= About this task =
No pictures, please. Output the lines from the start of the data through the line that contains "Given: Click the checkmark beside UGC License", both included, exactly as they stand.

= Collected data entries =
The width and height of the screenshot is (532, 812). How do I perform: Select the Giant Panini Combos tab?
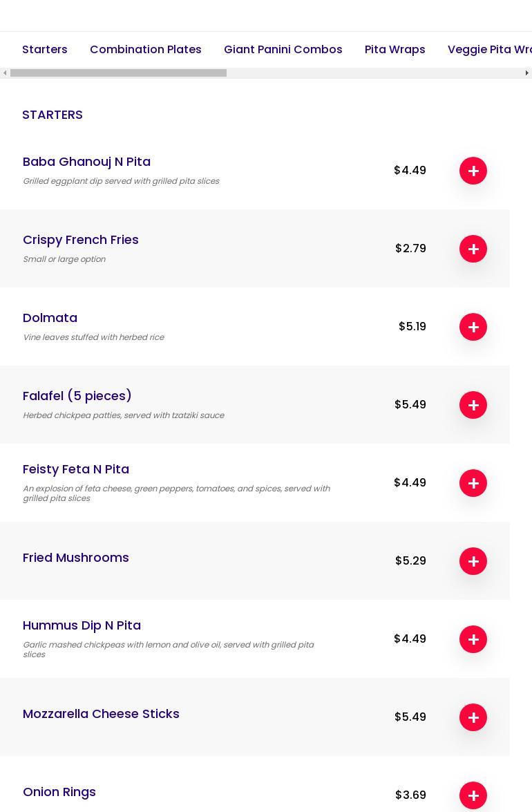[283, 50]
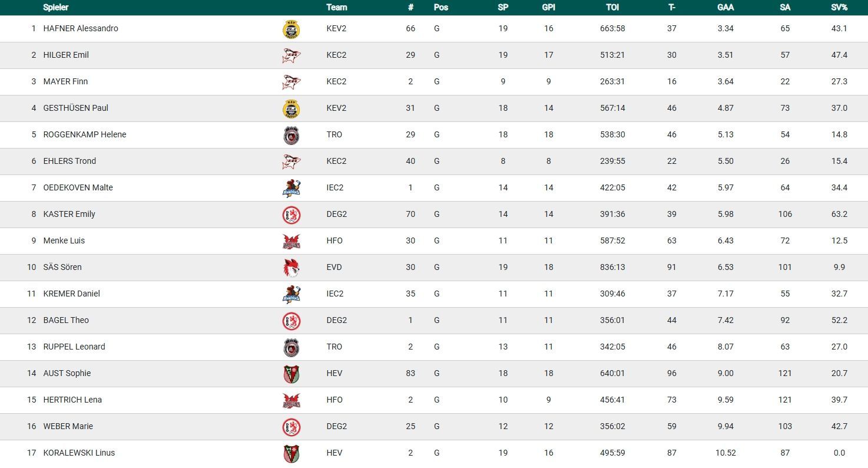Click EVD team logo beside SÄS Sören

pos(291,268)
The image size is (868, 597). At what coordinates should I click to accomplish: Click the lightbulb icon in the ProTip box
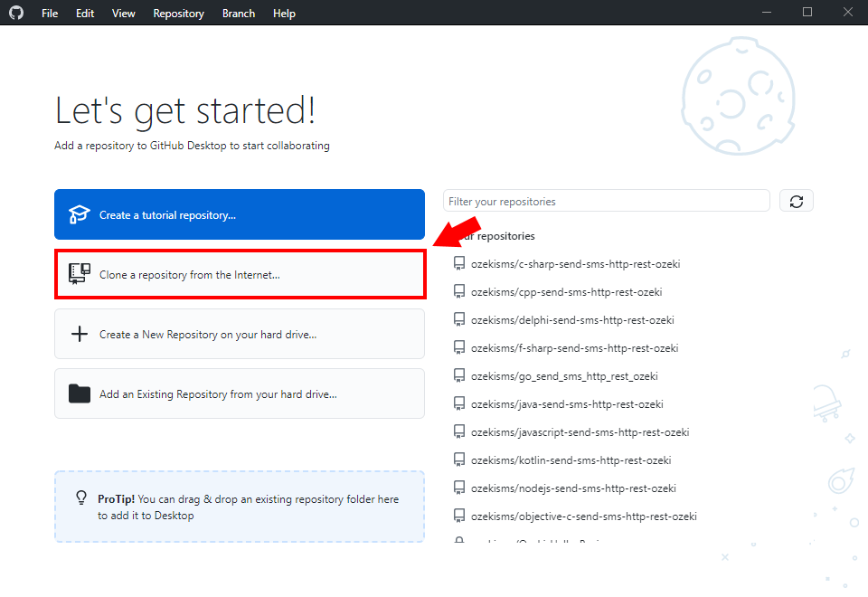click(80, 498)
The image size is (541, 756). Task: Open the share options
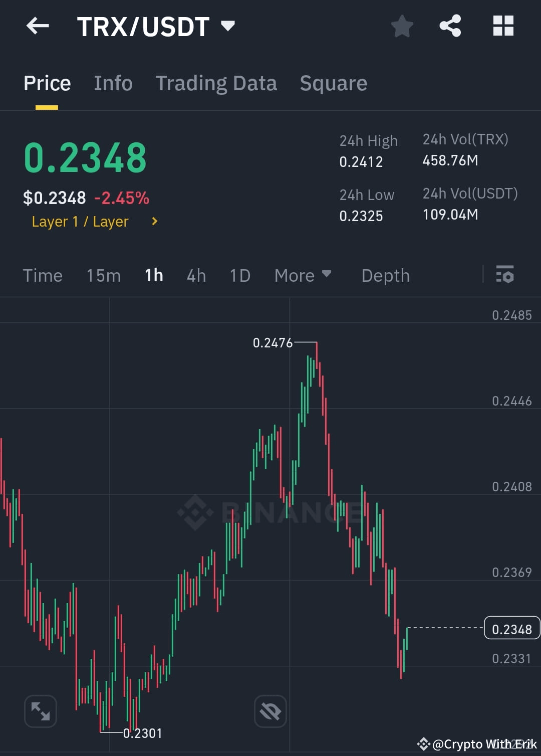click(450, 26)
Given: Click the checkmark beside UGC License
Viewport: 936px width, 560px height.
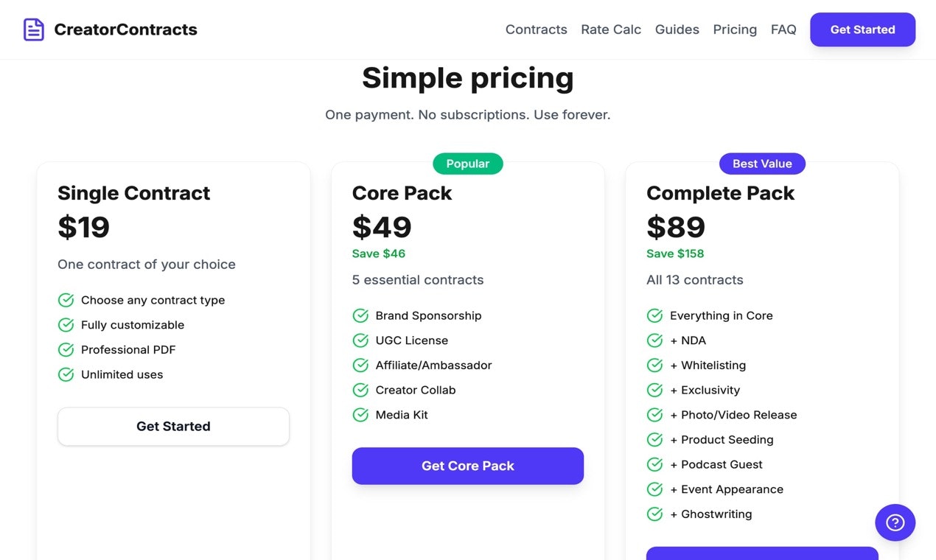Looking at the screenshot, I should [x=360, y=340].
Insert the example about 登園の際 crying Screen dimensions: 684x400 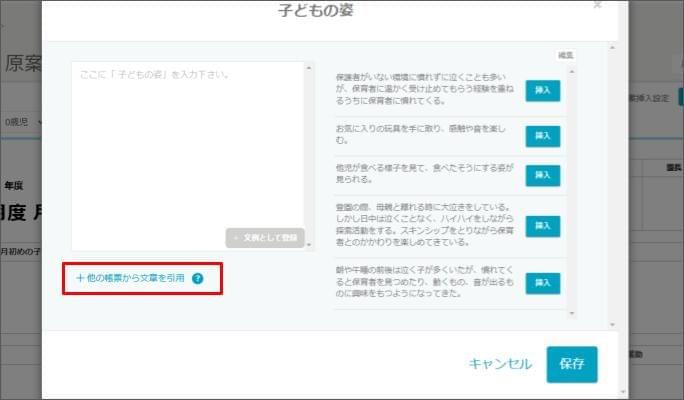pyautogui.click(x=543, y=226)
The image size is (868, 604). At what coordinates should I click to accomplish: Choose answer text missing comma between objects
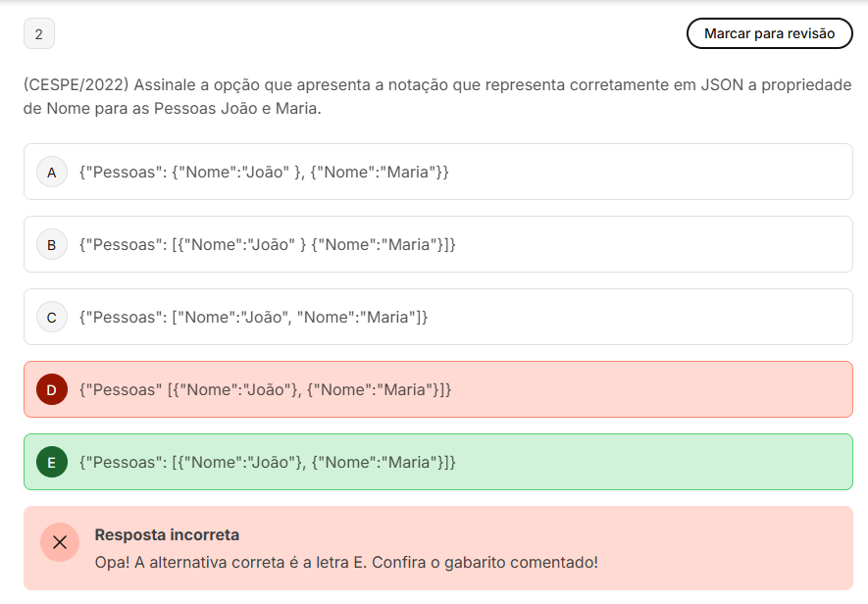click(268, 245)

= Answer to this exercise =
The width and height of the screenshot is (532, 812). How do I perform: Select the Giant Panini Combos tab?
[283, 50]
Click EVD team logo beside SÄS Sören

pos(291,268)
The image size is (868, 597). At what coordinates should I click to accomplish: Click the lightbulb icon in the ProTip box
click(80, 498)
The image size is (541, 756). Task: Open the share options
click(450, 26)
Given: Click the checkmark beside UGC License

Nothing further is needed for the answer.